The course is somewhat limited geographically by a regional emphasis: New Mexico, Trans-Pecos Texas, and southeastern Arizona in the U.S.A and northern Chihuahua in Mexico. Essentially, we are looking at the Chihuahuan Desert Region plus the nearby highland faunas of New Mexico. Although familiarity with the major groups of mammals worldwide will be an aim of the site, most emphasis will be on recognition, ecology, distribution, etc., of species within this region. The Centennial Museum has extensive material on the web for those of you unfamiliar with the Chihuahuan Desert.

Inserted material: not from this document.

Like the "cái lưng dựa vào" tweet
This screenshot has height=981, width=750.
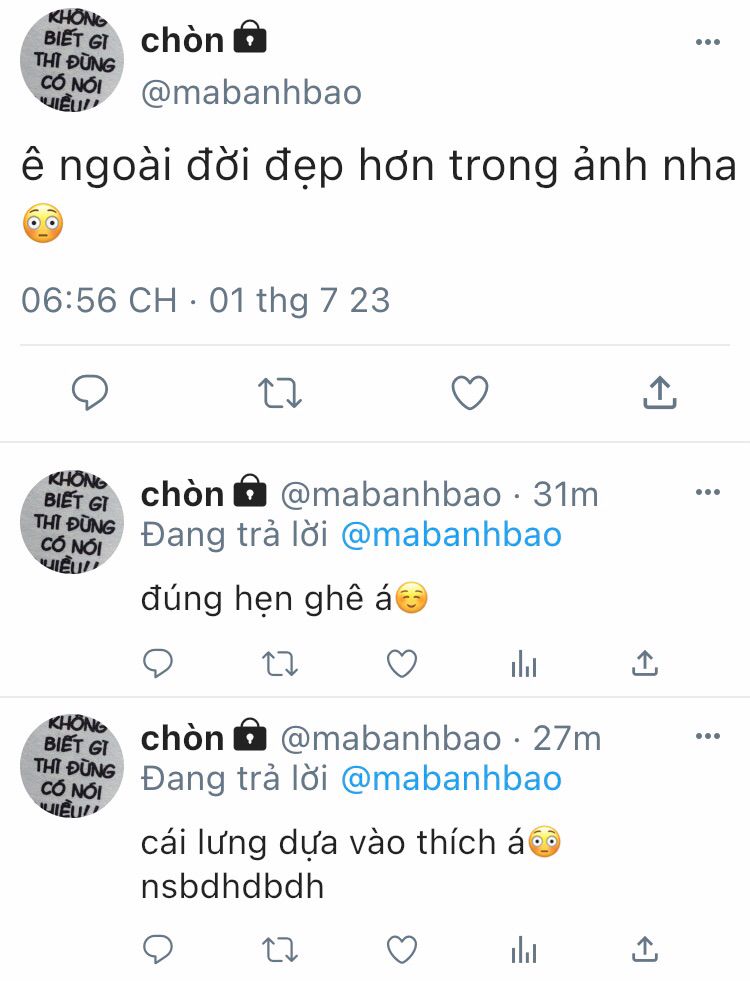tap(402, 950)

Unfortunately, laboratory learning does not translate well to web learning since it depends heavily on access to specimens and hands-on learning. However, an effort is made to at least partially fulfill the aims of the laboratory portion by text and images. Scroll down the menu to get to the laboratory material, including keys for identification.

The material on this site originally was put together as a basic framework for a graduate course in Mammalogy. It has been modified for a general internet audience, and general expansion of material will be on-going. Courses that limit access to a few students are able to use copyrighted material under the doctrine of "fair use". The current version, being open to the entire World Wide Web, is necessarily more limited and depends predominantly on materials produced by myself and on links to other websites. Especially useful websites are the University of Michigan Museum of Zoology's Animal Diversity Web, the New Mexico Game & Fish Department's BISON-M (Biota Information System of New Mexico), and the Mammals of Texas Online Edition. The Centennial Museum's Chihuahuan Desert site also has range maps and photographs for many regional mammals.

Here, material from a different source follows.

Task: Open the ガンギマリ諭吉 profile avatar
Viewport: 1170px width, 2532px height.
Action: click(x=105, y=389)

Viewers are welcome to ask questions concerning the material on the site by e-mail: my e-mail address is aharris@utep.edu. You may well encounter errors that have crept into the course material. Please use e-mail to bring them to my attention. I have used modifications of a few copyrighted items; if there are objections to this usage by the copyright holder, please e-mail me and the offending material will be removed.

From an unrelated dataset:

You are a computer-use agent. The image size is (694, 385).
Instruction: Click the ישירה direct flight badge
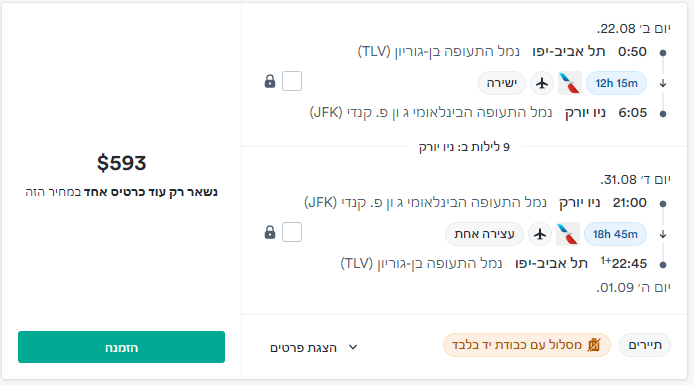[501, 83]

Few university courses can even begin to give complete knowledge of a subject. The usual aim is to give a firm foundation upon which interested individuals may continue to build throughout life. In active fields of science, much of the building rests on an appreciation of the scientific literature, and so some introduction to the mammalogical literature is included here. As one example, the American Society of Mammalogists has, as of August 2007, 761 numbers of Mammalian Species online for free downloading. Each number assembles pertinent data on a single species, including references, giving an invaluable asset for further study.

I have made some conventions for ease of use. Links in green are to definitions in the Glossary; links in gray are to other items on the Mammalogy Website. Visited on-site links are indicated by a lighter shade of green or gray. Standard link colors (blue for unvisited and red for visited, assuming you have not changed these on your browser) lead off-site.

The publication of Classification of Mammals Above the Species Level (McKenna and Bell 1997) was expected at the time to become the standard taxonomic work. Their taxonomic arrangement is radically different from "traditional" organization, and at some time it may become necessary to learn it. However, since I've seen no rush to adopt it, we'll pretty much stick to the traditional. With a few exceptions, the taxonomy of the lower taxa follows Wilson and Reeder (2005).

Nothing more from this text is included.